• _Aim of the exercise_: Where a line holds the word "agent", copy it from the records.

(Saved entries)
Segment Open

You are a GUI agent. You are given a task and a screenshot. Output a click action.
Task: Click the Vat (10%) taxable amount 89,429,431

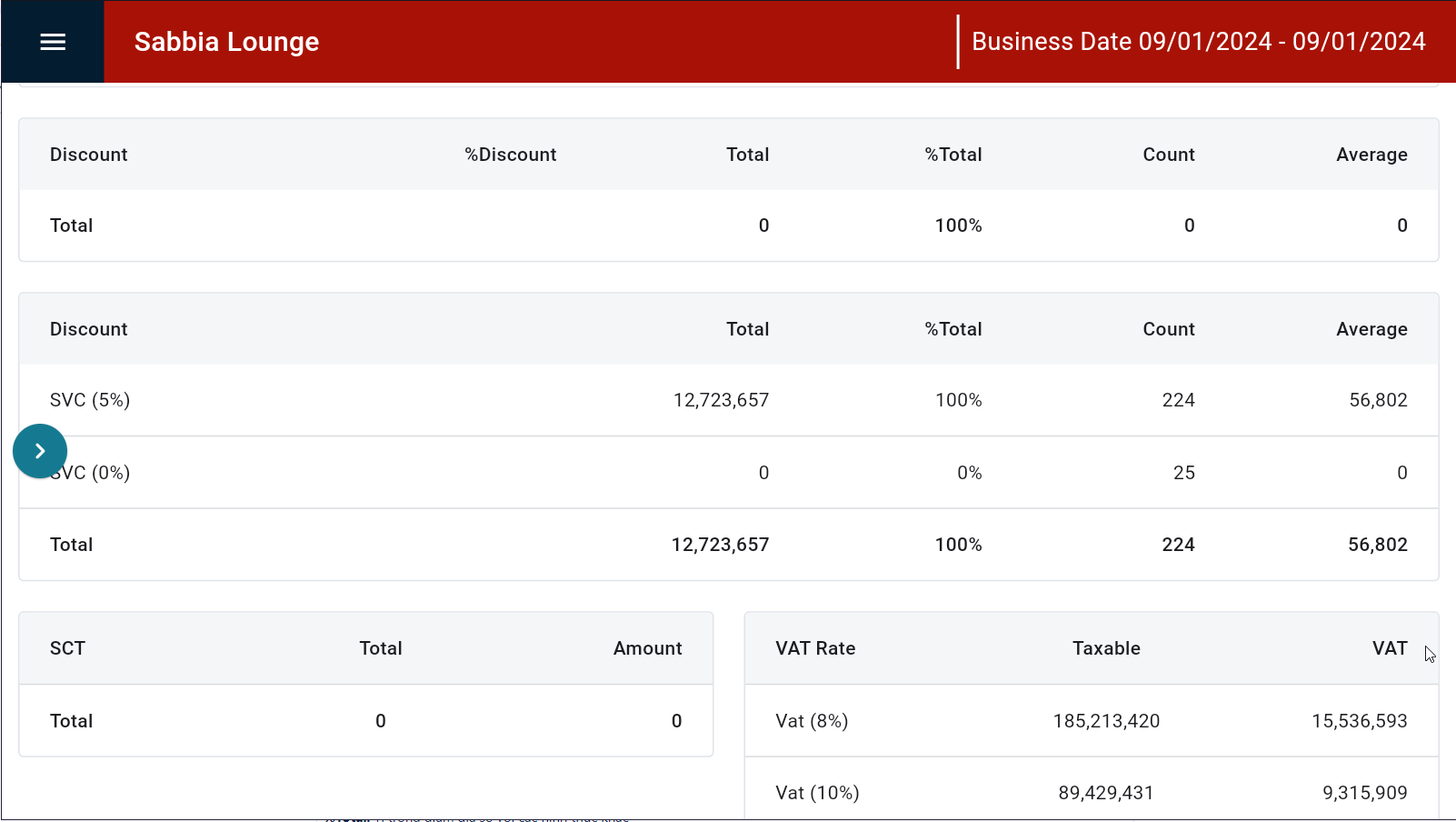click(1105, 793)
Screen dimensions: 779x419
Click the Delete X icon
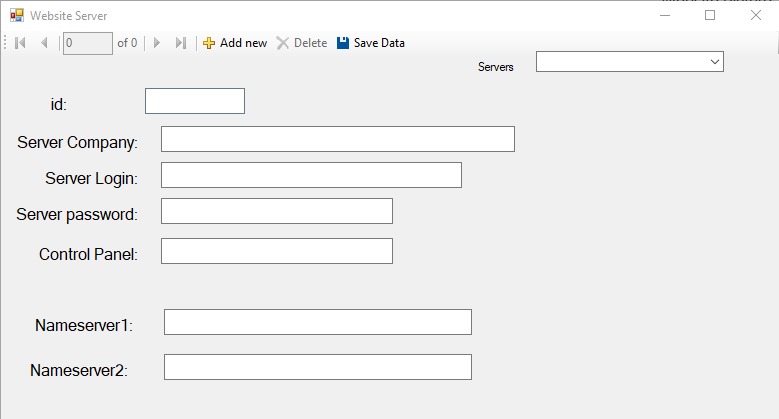[x=283, y=43]

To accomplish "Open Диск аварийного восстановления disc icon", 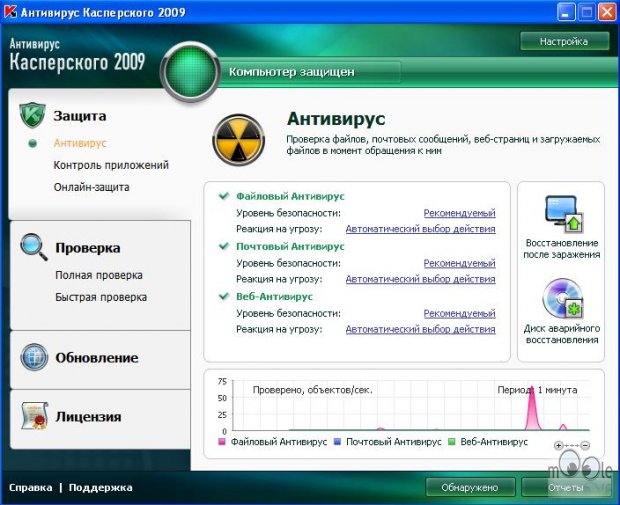I will click(561, 299).
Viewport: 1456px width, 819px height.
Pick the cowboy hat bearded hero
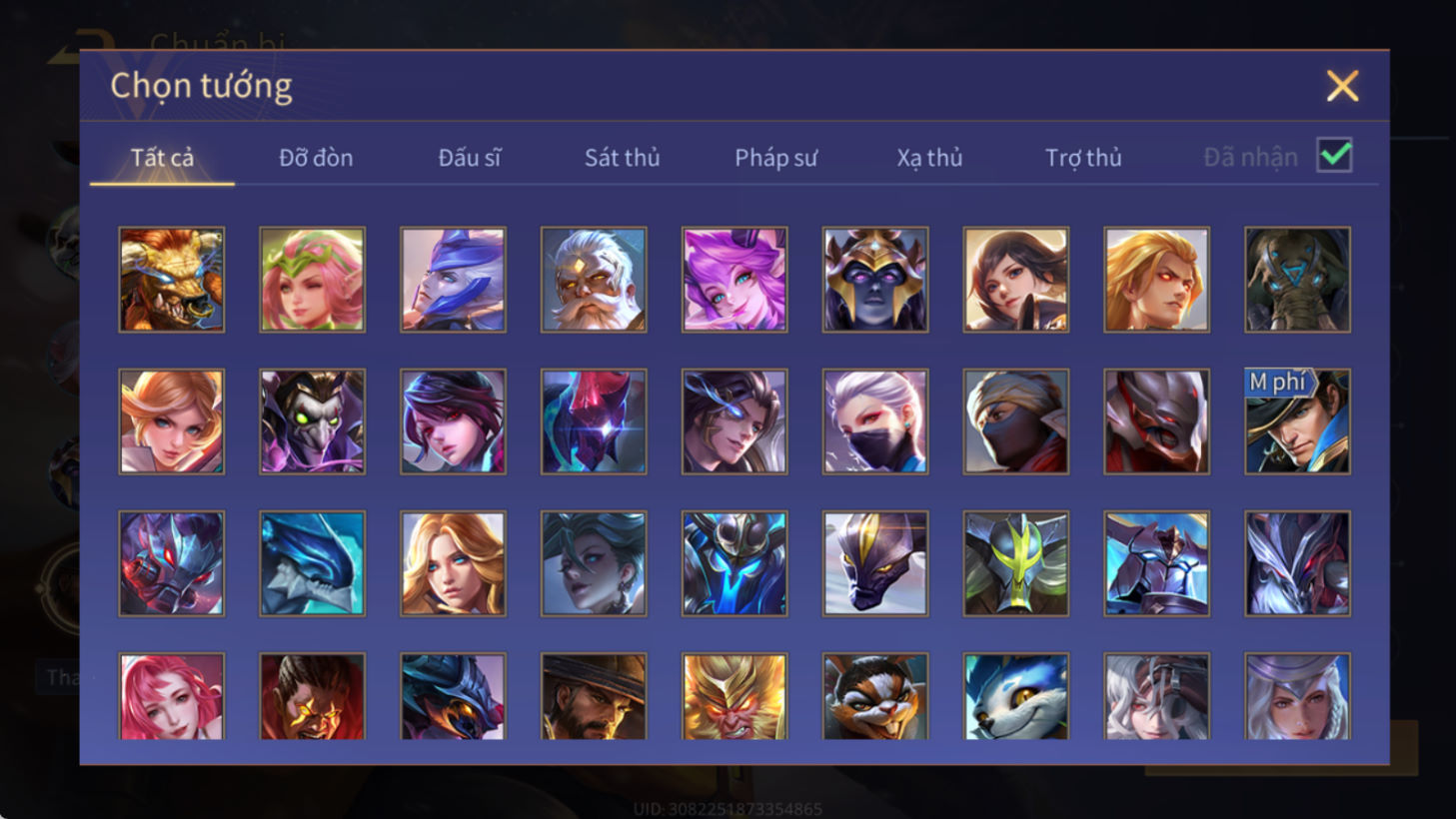594,696
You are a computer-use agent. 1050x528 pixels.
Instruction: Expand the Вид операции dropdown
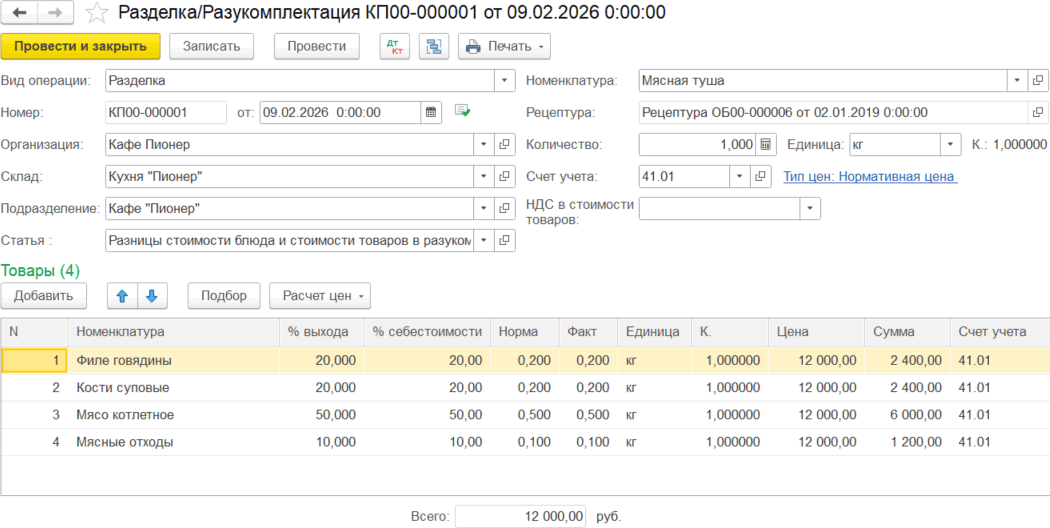click(505, 81)
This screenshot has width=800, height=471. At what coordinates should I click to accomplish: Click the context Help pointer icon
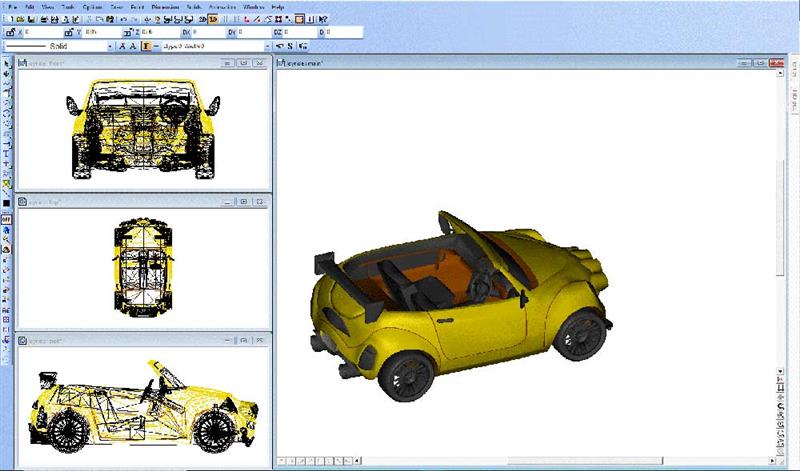click(x=323, y=19)
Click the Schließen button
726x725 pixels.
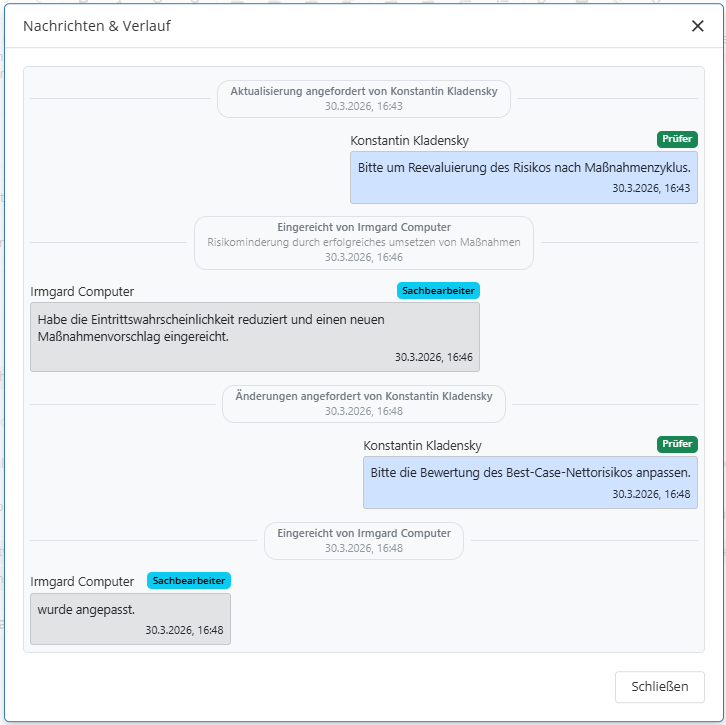coord(660,687)
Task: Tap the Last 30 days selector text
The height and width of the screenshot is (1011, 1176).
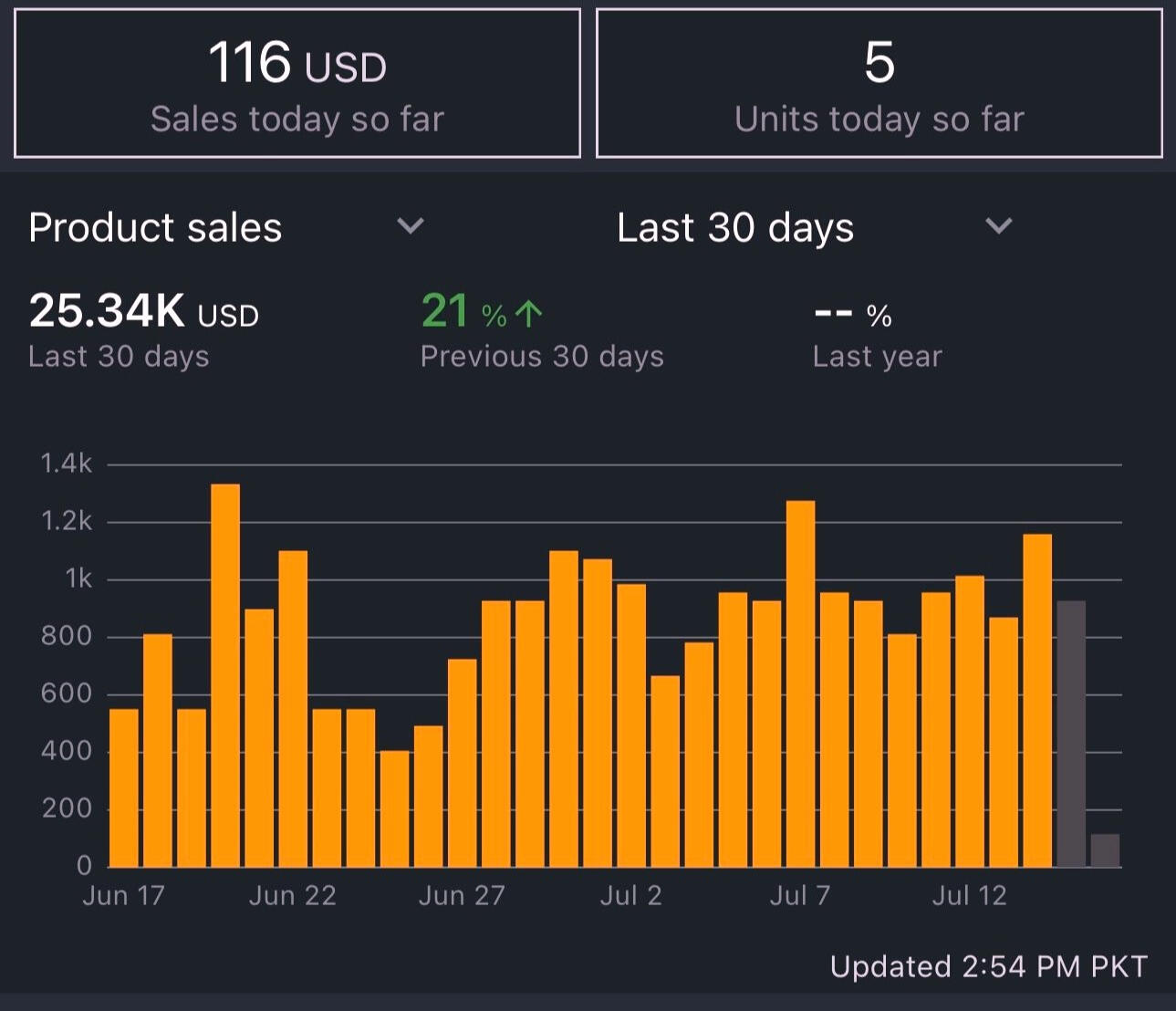Action: [734, 227]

Segment Closed

• _Written reply_:
You are a GUI agent. You are given a task and a screenshot. Output a click action.
You are a computer-use agent. 1050x528 pixels.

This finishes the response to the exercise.